Ils peuvent bien tous dormir
l'âne, le boeuf et le vieux lièvre
lui veille dans le chemin qui mène
à la maison jaune à solives
et fait tourner entre ses doigts
une feuille mince cueillie à la haie.

 

C'est le poème publié en 1947 dans le recueil Exister. Les versions précédentes sont les différentes ébauches.
Le titre ne suggère plus aucune idée de suicide. Nous sommes loin de la première version ("Le suicide"). Il reste l'expression "la paix des ombres", formule un peu liturgique pour désigner la mort.
La modalité interrogative ("Qui donc[...]la paix des ombres ?") est importante dans cette dernière version du poème: ici, tout semble mis en doute.

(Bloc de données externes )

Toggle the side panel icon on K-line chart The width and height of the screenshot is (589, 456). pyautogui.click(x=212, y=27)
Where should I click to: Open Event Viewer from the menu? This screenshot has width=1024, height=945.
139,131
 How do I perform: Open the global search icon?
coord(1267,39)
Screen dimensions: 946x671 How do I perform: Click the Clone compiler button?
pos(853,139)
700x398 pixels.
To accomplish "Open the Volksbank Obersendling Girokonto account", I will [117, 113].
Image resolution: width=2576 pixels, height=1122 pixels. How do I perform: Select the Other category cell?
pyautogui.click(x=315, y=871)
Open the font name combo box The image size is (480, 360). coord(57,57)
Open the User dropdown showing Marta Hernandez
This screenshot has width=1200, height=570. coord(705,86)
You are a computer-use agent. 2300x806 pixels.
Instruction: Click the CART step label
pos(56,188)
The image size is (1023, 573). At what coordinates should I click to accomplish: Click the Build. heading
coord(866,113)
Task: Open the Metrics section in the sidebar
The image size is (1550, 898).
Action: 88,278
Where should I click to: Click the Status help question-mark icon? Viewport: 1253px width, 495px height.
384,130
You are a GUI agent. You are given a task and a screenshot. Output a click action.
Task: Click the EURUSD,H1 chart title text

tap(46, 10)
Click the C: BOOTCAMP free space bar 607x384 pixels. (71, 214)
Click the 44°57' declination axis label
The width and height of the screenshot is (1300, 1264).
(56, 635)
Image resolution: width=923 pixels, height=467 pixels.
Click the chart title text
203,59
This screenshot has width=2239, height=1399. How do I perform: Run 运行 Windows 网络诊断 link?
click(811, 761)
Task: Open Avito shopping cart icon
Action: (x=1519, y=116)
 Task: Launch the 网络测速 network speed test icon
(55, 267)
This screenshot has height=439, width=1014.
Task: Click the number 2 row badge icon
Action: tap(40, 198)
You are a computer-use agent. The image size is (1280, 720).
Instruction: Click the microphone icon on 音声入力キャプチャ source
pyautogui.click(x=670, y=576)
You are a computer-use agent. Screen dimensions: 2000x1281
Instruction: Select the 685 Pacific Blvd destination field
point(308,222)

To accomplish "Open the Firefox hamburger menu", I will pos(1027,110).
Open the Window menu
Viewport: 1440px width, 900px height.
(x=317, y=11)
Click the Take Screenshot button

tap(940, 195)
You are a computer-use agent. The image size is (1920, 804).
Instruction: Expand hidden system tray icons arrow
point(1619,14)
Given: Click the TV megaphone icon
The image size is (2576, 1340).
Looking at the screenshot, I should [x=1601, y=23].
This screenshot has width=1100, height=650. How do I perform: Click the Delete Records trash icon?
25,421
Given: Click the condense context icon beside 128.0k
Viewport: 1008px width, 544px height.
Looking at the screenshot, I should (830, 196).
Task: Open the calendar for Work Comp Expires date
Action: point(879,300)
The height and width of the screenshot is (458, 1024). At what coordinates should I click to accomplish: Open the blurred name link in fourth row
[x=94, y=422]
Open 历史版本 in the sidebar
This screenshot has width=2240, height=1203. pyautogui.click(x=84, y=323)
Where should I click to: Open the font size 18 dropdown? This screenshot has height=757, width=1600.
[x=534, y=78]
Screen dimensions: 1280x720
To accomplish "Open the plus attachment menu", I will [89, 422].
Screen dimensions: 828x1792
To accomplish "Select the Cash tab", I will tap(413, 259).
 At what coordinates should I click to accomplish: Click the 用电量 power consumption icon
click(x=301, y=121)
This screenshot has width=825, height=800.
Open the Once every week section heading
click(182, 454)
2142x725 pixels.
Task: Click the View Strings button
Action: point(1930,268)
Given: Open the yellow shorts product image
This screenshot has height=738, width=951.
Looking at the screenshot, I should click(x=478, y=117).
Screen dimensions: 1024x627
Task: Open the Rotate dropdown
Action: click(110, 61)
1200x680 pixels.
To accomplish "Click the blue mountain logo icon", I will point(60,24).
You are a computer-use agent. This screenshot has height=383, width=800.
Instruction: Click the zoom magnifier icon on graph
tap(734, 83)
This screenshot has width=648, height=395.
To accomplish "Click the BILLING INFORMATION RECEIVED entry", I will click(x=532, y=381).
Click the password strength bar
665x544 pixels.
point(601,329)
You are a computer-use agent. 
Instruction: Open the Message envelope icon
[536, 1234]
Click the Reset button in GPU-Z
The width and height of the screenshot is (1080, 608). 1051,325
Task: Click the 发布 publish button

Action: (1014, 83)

L'élément érotique ("les peaux les plus douces/se lassent des caresses") est passé maintenant dans la première partie du poème.
Le thème de la campagne s'est maintenant enrichi d'un bestiaire: deux animaux de la crèche ("l'âne, le boeuf") et un lièvre ("le vieux lièvre") échappé d'une fable de La Fontaine.
L'ensemble représente une sorte d'enluminure médiévale où "la maison jaune à solives" serait la crèche.